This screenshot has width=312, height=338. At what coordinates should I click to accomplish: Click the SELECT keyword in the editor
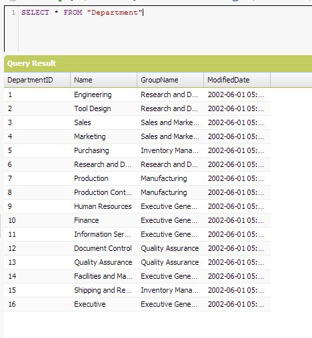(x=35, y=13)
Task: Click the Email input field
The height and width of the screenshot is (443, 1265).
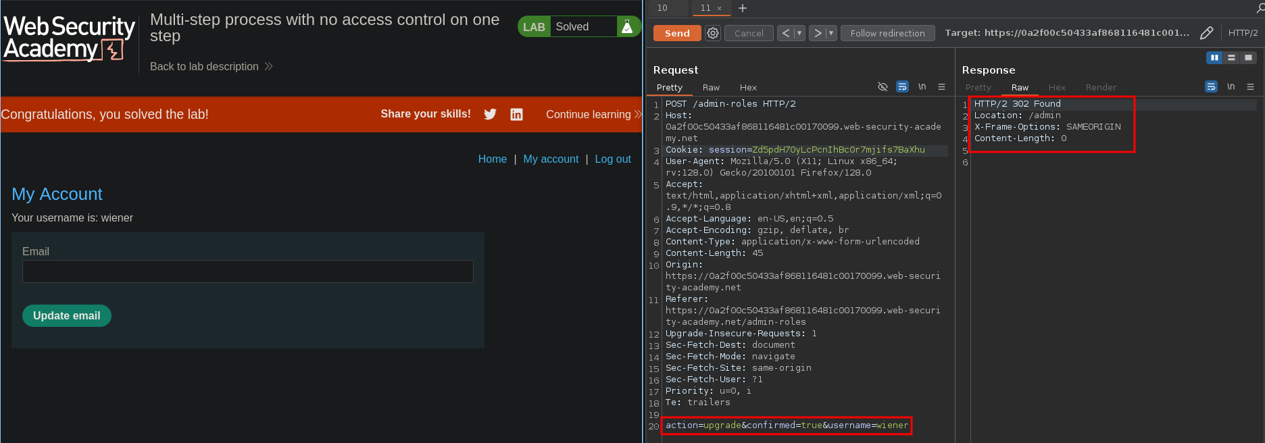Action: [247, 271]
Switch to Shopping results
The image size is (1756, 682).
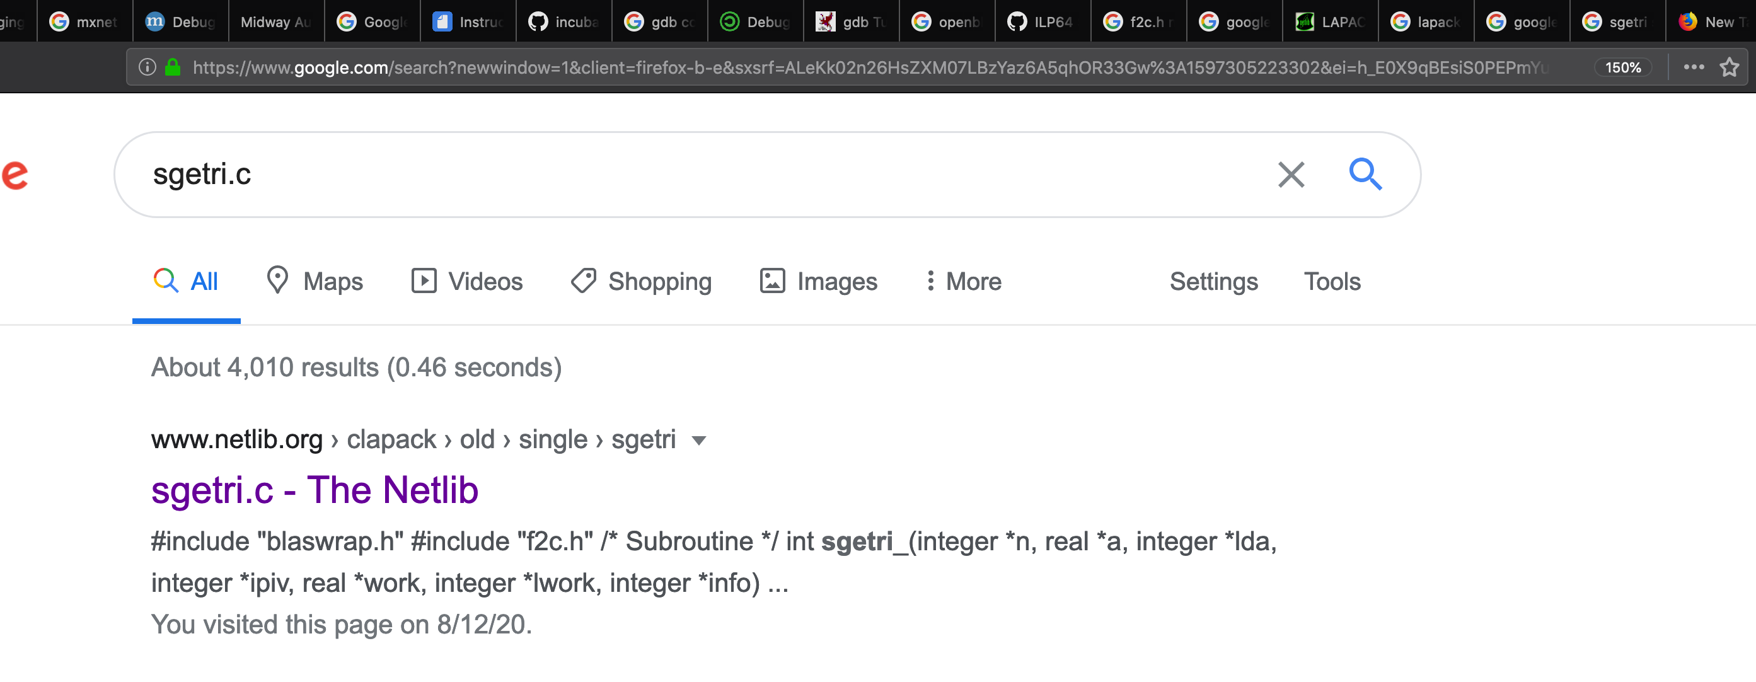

## What you have to do
All lines from the one bearing "Switch to Shopping results" through the last line of the records, and only those, should be duplicated exactly; no picture belongs in the copy.

## Task answer
Switch to Shopping results
The image size is (1756, 682).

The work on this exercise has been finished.